Но всю жизнь, неосознанно и хаотично, они искали друг друга.
Несколько раз случалось, что они оказывались совсем близко. Один раз, в месяц летних отпусков, где-то между Тулой и Орлом, их поезда прогрохотали навстречу друг другу, и, оказавшись на миг рядом, разделенные лишь проглотившими их железными гусеницами, оба ощутили непонятное беспокойство.
В другой раз в Москве она случайно зашла в автосалон, где он работал, хотя знала о машинах только то, что под них можно попасть. И даже зачем-то оглянулась, когда прошла мимо его компьютера. Но за его компьютером сидел в тот день совсем другой человек. Кроме того, он так никогда и не съездил в Томск, хотя его родной дядя жил от нее в двух улицах.
Как бы там ни было, они никогда не встретились. И, возможно, это даже к лучшему, потому что от их любви взорвалось бы Солнце…»
Чья-то рука щелкает ногтем по монитору.
– Что за чушь ты пишешь? Вечно любовь – и вечно несчастная! Ищут – не находят – рыдают – вешаются. Сколько тебе вообще лет???
Ну да, пафосная чушь, только вот проблема, что эту чушь, как и много похожей, написала не школьница, а взрослый дяденька.
Рина включает на компьютере калькулятор. Ей самой интересно.
– Если в минутах, то это примерно… ну чуть меньше восьми миллионов, – говорит она.
Мамася морщится. Она гуманитарий. Для нее арифметика существует в пределах решения вопроса: как растянуть гонорар, чтобы хватило до аванса.
------------------------------------------------
_Задание и требования_
Ответьте на вопросы по текстовому фрагменту выше, записывая каждый ответ с новой строки под тем же номером.
1. Между какими городами их поезда прошли навстречу друг другу?
2. Где он работал в Москве?
3. Сколько минут, по подсчету Рины, получилось на калькуляторе?

_Представленные данные_
------------------------------------------------
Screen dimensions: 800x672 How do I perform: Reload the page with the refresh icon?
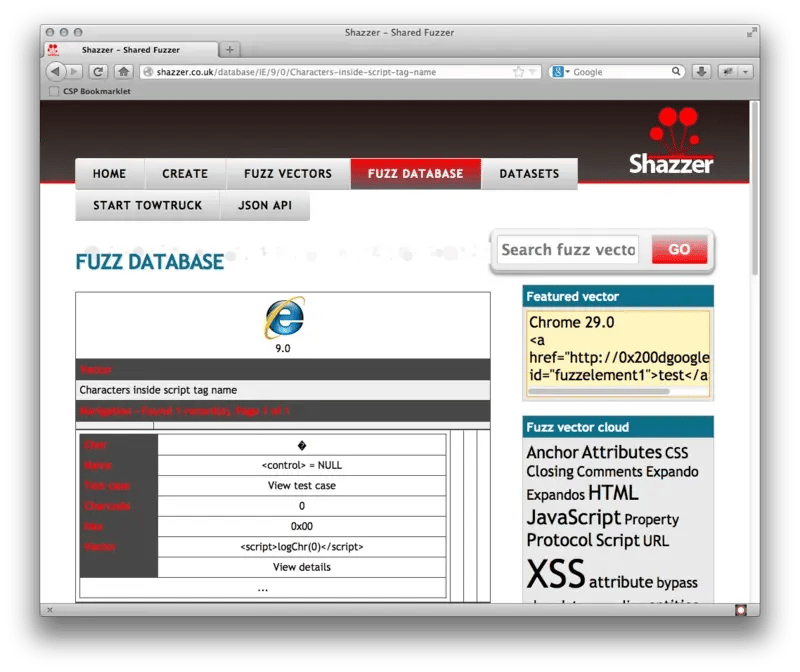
------------------------------------------------
_Ответ на задание_
1. Между Тулой и Орлом.
2. В автосалоне.
3. Чуть меньше восьми миллионов.